Be Perfect| 607 words
(The law of equal and opposite advice applies in droves.)
Caltech has a couple of strange traditions. One such the tradition are the houses, which are sort of like a mix of dorms and fraternities/sororities. New students spend their first two weeks “rotating” through the eight houses and getting a feel for their cultures. At the end, students express preferences and are “rotated” into one of houses.
(You may perceive some vaguely Hogwartsy vibes. You would be correct.)
A question that I think new students should ask members of a house is “what’s your least favorite part of your house?” I remember asking this when I first entered Caltech and being disappointed at the quality of answer. I resolved to do better. What follows is the answer I currently give (source for story):
There was once this guy named John Little and he decided that he wanted to get in shape. He was friends with Bruce Lee, so he was like “Hey Bruce, do you want to be my trainer?” and Bruce Lee was like “sure” so they started training together.
One thing that they did was go on daily runs for about three miles. Then one day, Bruce Lee was like “we’re going to run five miles today” and John Little’s like “I don’t think I can do this, but I’ll try”. So they’re running, and they hit three miles and John is doing okay. Then after about another mile, he’s like “Bruce I can’t take it anymore. If we keep going I’m going to die.” Bruce then turned to him and he said, “Then die.” This made John so angry that he completed the five miles.
In this situation, the culture of my house would have said ,”Okay, let’s slow down for a bit then.” My house’s culture encourages you to operate within your limits and maybe push then a little, but frowns upon attempts to blow past your limits entirely. It asks you to try your best and, if you fail, reassures you that this is fine and you can’t expect perfection from yourself. It doesn’t ask you to push your limits until you break.
This was good for me, at the time. Unconditional love and positive regard made it easier for me to grow into the person I was meant to be. But the warm waters of acceptance contain little fire and little spark, no hot fury and no cold resolve.

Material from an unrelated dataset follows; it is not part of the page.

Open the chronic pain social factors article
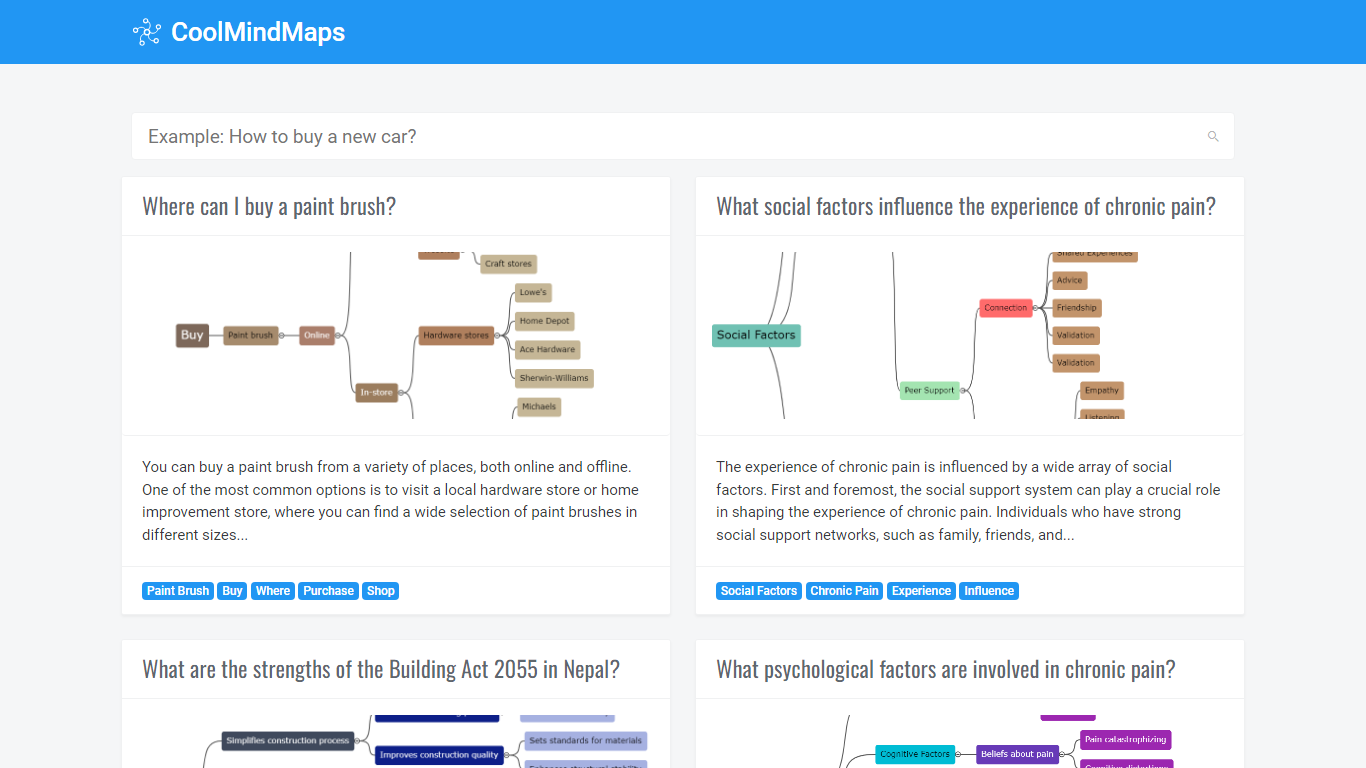Viewport: 1366px width, 768px height. point(965,207)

In practice, being at your limits doesn’t feel like being at your limits. In practice, you feel at your limit far before your true limits. I can do 30 push-ups with moderate effort. If I strain, I can manage 40. With what feels like immense effort, I can manage 50. How many could I do if my life was at stake? If my choices were 100 push-ups or death, would I be able to manage? I have never found out, nor do I intend to, but I think it might be possible.

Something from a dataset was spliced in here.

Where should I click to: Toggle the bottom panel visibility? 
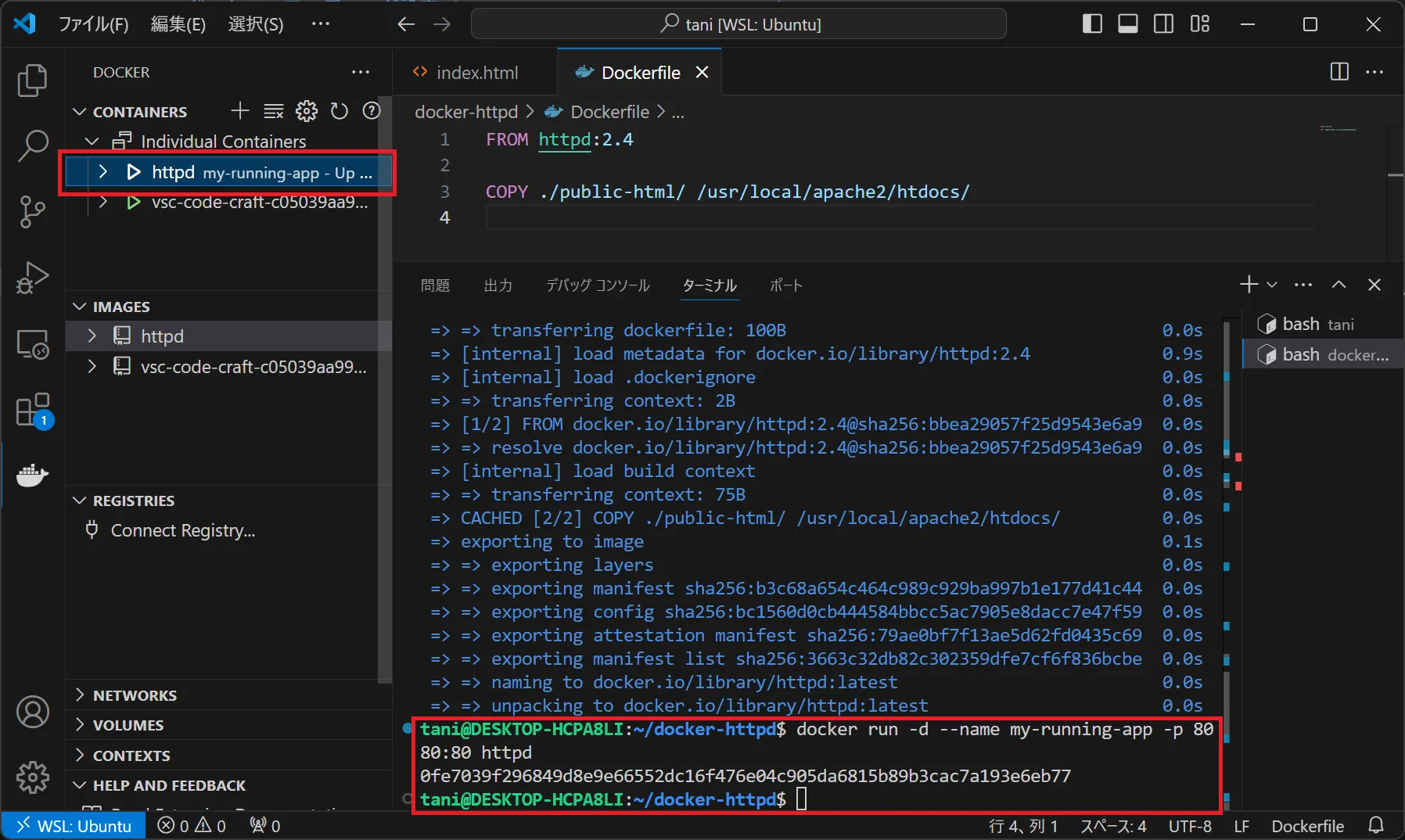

I have something that I must protect. I care about it much more than my own life. What sort of effort does wanting something so much demand from me? My very best, and then some more. Perfection, because everything else gives me less of a chance.
Brains have limits; working yourself ragged is not a virtue. But you can still optimize within these limits. There exists some minimum leisure necessary to maintain productivity, some minimum happiness necessary to maintain motivation, some minimum play necessary to maintain health. Taking anything more is wasted motion.
Be perfect. Waste nothing. Don’t content yourself with anything less.